- Episode no.: Season 3 Episode 9
- Directed by: David Steinberg
- Story by: Larry David
- Original air date: November 10, 2002
- Running time: 31 minutes

Guest appearances
- Paul Dooley as Cheryl's Father; Julie Payne as Cheryl's Mother; David Koechner as Joseph; Alexandra Wilson as Mary; Kaitlin Olson as Becky;

Episode chronology
| ← Previous "Krazee-Eyez Killa" | Next → "The Grand Opening" |
- Curb Your Enthusiasm season 3

= Mary, Joseph and Larry =

"Mary, Joseph and Larry" is the ninth and penultimate episode of the third season of the American television comedy series Curb Your Enthusiasm. The twenty-ninth episode overall, it was written by series creator Larry David, and directed by David Steinberg. It originally aired on HBO in the United States on November 10, 2002, to an audience of 4.81 million viewers.

The series stars Larry David as a fictionalized version of himself, following his life as a semi-retired television writer and producer in Los Angeles. In the episode, concerns arise about Larry's tipping when his gossiping housekeeper claims he left an unsatisfactory amount. Meanwhile, Cheryl's religious family stays over for the holidays, but Larry has eaten their nativity scene, and is now forced to help with that whilst worrying about a pubic hair stuck in his throat.

The episode was inspired from a conversation David and Cheryl Hines had via phone call about a Christmas party she was attending. The episode received generally positive reviews from critics, and Steinberg received a nomination at both the 55th Primetime Emmy Awards and the 55th Directors Guild of America Awards for his work directing "Mary, Joseph and Larry". It has received analysis from scholars, mostly for its religious themes and parallels.

== Plot ==
At a doctor's appointment, Larry (Larry David) embarrassingly tells his physician (Jack Gallagher) that he has a pube stuck in his throat; he advises Larry to take liquids to let it pass through. At home, Larry's wife Cheryl (Cheryl Hines) informs him that her parents are coming over and he needs to set up for Christmas. Larry, a Jew, becomes upset at the prospect of them putting up a Christmas tree for her parents, finding it to be offensive to his faith. He goes out and tips his everyone for the holiday, and meets up with his friend Jeff (Jeff Garlin). Jeff asks Larry about him going to the U2 concert the previous night, and finds out his housekeeper Dora has been telling people he went there. Jeff tells him that he made a phone call to a woman early in the morning and his wife Susie (Susie Essman) found out, so he asks Larry to tell her it was him.
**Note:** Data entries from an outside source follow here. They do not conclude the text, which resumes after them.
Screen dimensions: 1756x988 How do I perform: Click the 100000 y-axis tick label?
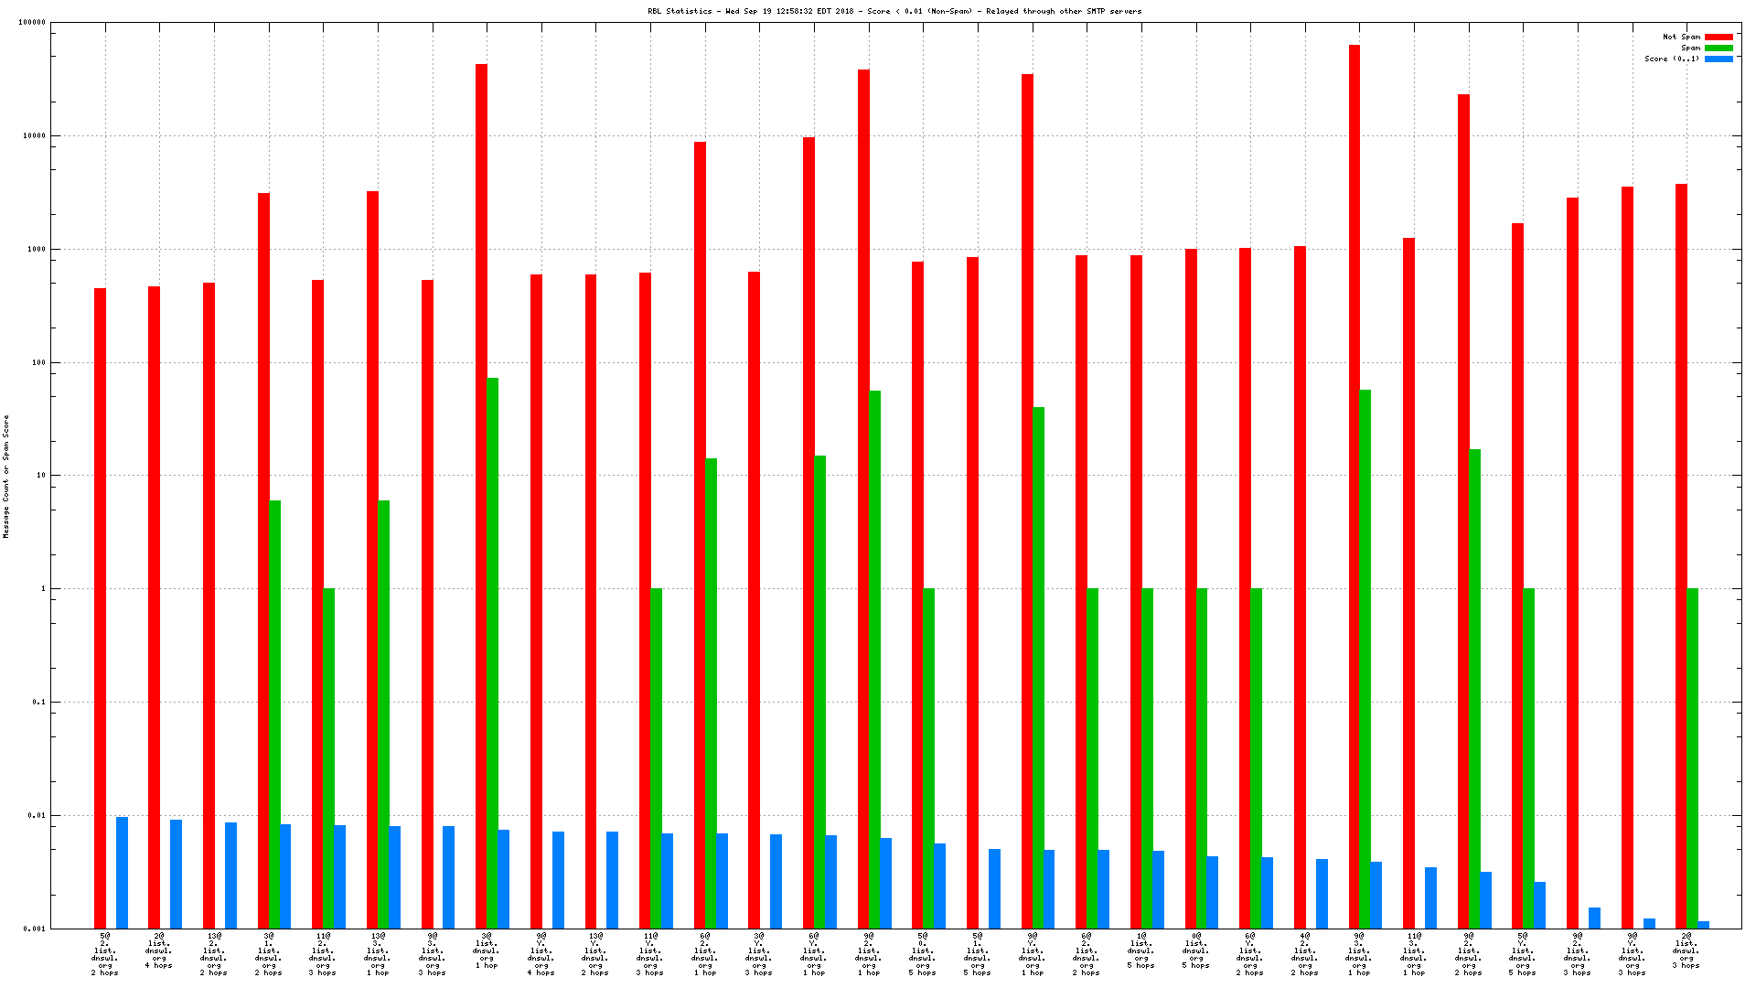(x=31, y=23)
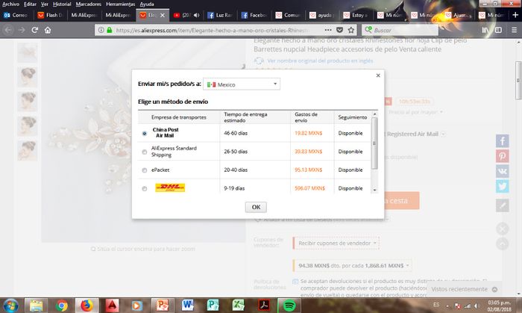This screenshot has width=522, height=313.
Task: Choose AliExpress Standard Shipping option
Action: tap(144, 151)
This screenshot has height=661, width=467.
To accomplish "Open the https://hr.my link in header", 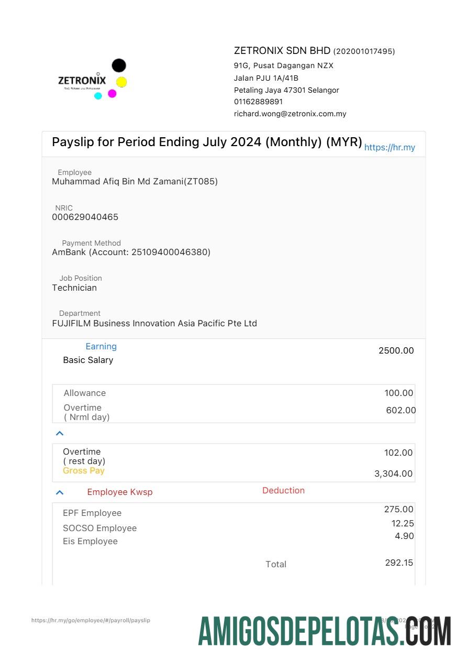I will [390, 147].
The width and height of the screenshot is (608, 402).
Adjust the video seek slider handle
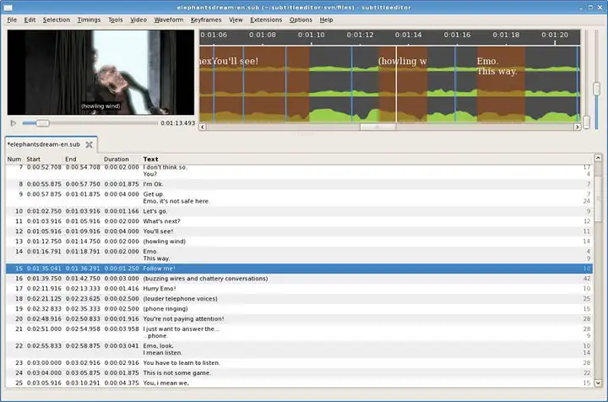pyautogui.click(x=43, y=123)
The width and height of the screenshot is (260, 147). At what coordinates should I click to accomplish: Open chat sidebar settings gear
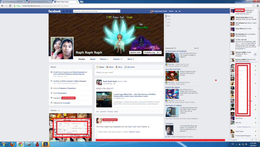coord(252,140)
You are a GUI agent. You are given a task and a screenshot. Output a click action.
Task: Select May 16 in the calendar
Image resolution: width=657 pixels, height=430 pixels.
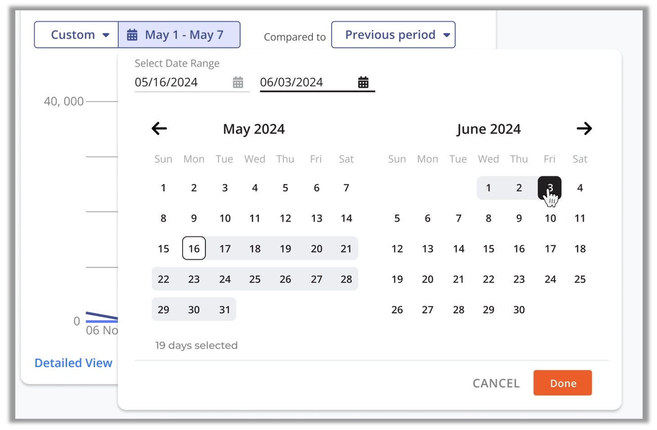pos(194,249)
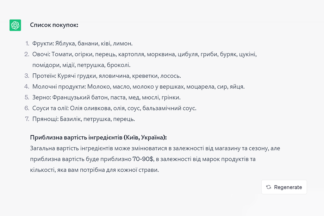The image size is (324, 216).
Task: Click the "Загальна вартість" paragraph start
Action: pyautogui.click(x=50, y=148)
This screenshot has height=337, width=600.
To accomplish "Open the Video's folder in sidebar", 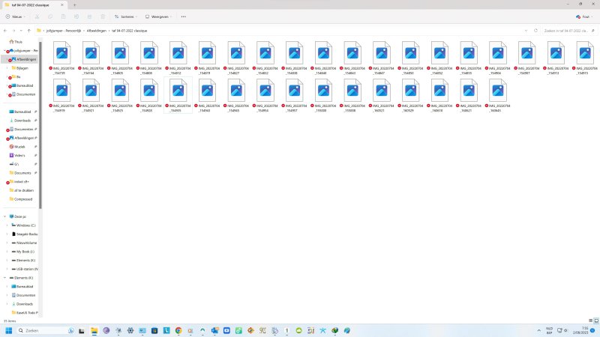I will coord(20,155).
He does, saying he had called Dora, which Susie doesn't believe. At a party, Larry thinks he may have accidentally tipped his waiter twice, so he goes up and asks, to which he denies, and Larry walks away suspicious.

At home, Larry meets Cheryl's parents and sister, Becky (Kaitlin Olson). Cheryl tells Larry that Dora is upset he's not wearing her gifted scarf, and claims he tipped the gardener more than her. Becky and Cheryl persuade Larry to take Dora to eat. The lunch goes awkwardly, and Larry becomes upset upon seeing the waiter from before say something to Dora in Spanish, assuming it's about him. Jeff and Susie show up, and Susie realizes she might've been wrong about the phone call when she sees Larry with Dora. In the night, Cheryl tells Larry that Dora quit on the grounds that Susie told her Cheryl dislikes her. Then, Cheryl says she called Susie, who informed her of the fib about Larry calling Dora late at night.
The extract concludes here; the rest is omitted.